## Task
Could you copy every entry exactly, with nothing changed?

## The input
<<<<

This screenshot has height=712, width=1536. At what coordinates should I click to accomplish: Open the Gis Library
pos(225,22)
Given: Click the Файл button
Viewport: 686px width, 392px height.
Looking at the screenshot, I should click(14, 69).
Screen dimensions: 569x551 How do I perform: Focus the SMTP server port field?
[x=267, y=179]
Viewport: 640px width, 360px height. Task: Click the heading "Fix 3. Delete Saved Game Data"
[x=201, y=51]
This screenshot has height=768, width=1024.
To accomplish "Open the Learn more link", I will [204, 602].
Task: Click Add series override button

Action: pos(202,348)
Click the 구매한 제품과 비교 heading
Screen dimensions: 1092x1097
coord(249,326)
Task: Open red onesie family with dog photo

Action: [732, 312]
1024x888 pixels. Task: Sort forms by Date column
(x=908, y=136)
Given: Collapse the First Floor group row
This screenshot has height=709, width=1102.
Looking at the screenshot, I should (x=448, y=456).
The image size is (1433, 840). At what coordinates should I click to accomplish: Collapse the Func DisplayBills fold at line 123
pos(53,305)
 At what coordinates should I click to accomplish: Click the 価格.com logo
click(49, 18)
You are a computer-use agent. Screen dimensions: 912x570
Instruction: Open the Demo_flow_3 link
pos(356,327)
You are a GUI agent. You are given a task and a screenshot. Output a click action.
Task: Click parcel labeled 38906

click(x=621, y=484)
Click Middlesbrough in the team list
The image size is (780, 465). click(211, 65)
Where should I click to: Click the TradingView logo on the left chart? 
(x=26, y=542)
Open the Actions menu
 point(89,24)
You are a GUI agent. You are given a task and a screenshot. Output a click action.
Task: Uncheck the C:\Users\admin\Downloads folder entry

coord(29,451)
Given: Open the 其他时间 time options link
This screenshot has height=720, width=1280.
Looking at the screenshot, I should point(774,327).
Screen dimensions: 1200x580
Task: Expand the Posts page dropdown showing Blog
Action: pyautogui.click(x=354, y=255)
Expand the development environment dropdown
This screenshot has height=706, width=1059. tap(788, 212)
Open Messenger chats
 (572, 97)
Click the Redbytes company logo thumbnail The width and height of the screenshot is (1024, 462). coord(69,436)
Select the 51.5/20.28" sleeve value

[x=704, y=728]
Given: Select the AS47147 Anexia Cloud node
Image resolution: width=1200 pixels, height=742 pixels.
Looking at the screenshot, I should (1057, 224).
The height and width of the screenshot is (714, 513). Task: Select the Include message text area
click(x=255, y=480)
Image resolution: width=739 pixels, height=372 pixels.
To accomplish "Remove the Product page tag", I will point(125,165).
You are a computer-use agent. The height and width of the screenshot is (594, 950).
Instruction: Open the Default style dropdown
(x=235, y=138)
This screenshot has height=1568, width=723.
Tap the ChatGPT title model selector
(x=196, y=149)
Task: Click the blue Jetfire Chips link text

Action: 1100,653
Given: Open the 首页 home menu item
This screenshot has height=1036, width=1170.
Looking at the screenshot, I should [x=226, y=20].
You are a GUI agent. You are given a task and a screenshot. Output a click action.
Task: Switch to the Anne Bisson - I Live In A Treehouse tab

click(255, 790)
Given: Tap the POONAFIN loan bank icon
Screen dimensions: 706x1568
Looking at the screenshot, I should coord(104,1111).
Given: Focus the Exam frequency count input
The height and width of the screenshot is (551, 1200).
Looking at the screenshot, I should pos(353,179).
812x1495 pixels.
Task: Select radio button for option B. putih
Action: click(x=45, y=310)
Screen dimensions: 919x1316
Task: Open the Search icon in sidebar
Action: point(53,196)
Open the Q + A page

>>>>

## Solution for this task
This screenshot has height=712, width=1536. At what coordinates should I click to accomplish: Open the Gis Library
pos(225,22)
Given: Click the Файл button
Viewport: 686px width, 392px height.
Looking at the screenshot, I should click(14, 69).
Screen dimensions: 569x551 How do I perform: Focus the SMTP server port field?
[x=267, y=179]
Viewport: 640px width, 360px height. Task: Click the heading "Fix 3. Delete Saved Game Data"
[x=201, y=51]
This screenshot has height=768, width=1024.
To accomplish "Open the Learn more link", I will [204, 602].
Task: Click Add series override button

Action: pos(202,348)
Click the 구매한 제품과 비교 heading
Screen dimensions: 1092x1097
coord(249,326)
Task: Open red onesie family with dog photo

Action: [732, 312]
1024x888 pixels. Task: Sort forms by Date column
(x=908, y=136)
Given: Collapse the First Floor group row
This screenshot has height=709, width=1102.
Looking at the screenshot, I should (x=448, y=456).
The image size is (1433, 840). At what coordinates should I click to accomplish: Collapse the Func DisplayBills fold at line 123
pos(53,305)
 At what coordinates should I click to accomplish: Click the 価格.com logo
click(49, 18)
You are a computer-use agent. Screen dimensions: 912x570
Instruction: Open the Demo_flow_3 link
pos(356,327)
You are a GUI agent. You are given a task and a screenshot. Output a click action.
Task: Click parcel labeled 38906

click(x=621, y=484)
Click Middlesbrough in the team list
The image size is (780, 465). click(211, 65)
Where should I click to: Click the TradingView logo on the left chart? 
(x=26, y=542)
Open the Actions menu
 point(89,24)
You are a GUI agent. You are given a task and a screenshot. Output a click action.
Task: Uncheck the C:\Users\admin\Downloads folder entry

coord(29,451)
Given: Open the 其他时间 time options link
This screenshot has height=720, width=1280.
Looking at the screenshot, I should point(774,327).
Screen dimensions: 1200x580
Task: Expand the Posts page dropdown showing Blog
Action: pyautogui.click(x=354, y=255)
Expand the development environment dropdown
This screenshot has height=706, width=1059. tap(788, 212)
Open Messenger chats
 (572, 97)
Click the Redbytes company logo thumbnail The width and height of the screenshot is (1024, 462). coord(69,436)
Select the 51.5/20.28" sleeve value

[x=704, y=728]
Given: Select the AS47147 Anexia Cloud node
Image resolution: width=1200 pixels, height=742 pixels.
Looking at the screenshot, I should (1057, 224).
The height and width of the screenshot is (714, 513). Task: Select the Include message text area
click(x=255, y=480)
Image resolution: width=739 pixels, height=372 pixels.
To accomplish "Remove the Product page tag", I will point(125,165).
You are a computer-use agent. The height and width of the screenshot is (594, 950).
Instruction: Open the Default style dropdown
(x=235, y=138)
This screenshot has height=1568, width=723.
Tap the ChatGPT title model selector
(x=196, y=149)
Task: Click the blue Jetfire Chips link text

Action: 1100,653
Given: Open the 首页 home menu item
This screenshot has height=1036, width=1170.
Looking at the screenshot, I should [x=226, y=20].
You are a GUI agent. You are given a task and a screenshot. Output a click action.
Task: Switch to the Anne Bisson - I Live In A Treehouse tab

click(255, 790)
Given: Tap the POONAFIN loan bank icon
Screen dimensions: 706x1568
Looking at the screenshot, I should coord(104,1111).
Given: Focus the Exam frequency count input
The height and width of the screenshot is (551, 1200).
Looking at the screenshot, I should pos(353,179).
812x1495 pixels.
Task: Select radio button for option B. putih
Action: click(x=45, y=310)
Screen dimensions: 919x1316
Task: Open the Search icon in sidebar
Action: point(53,196)
Open the Q + A page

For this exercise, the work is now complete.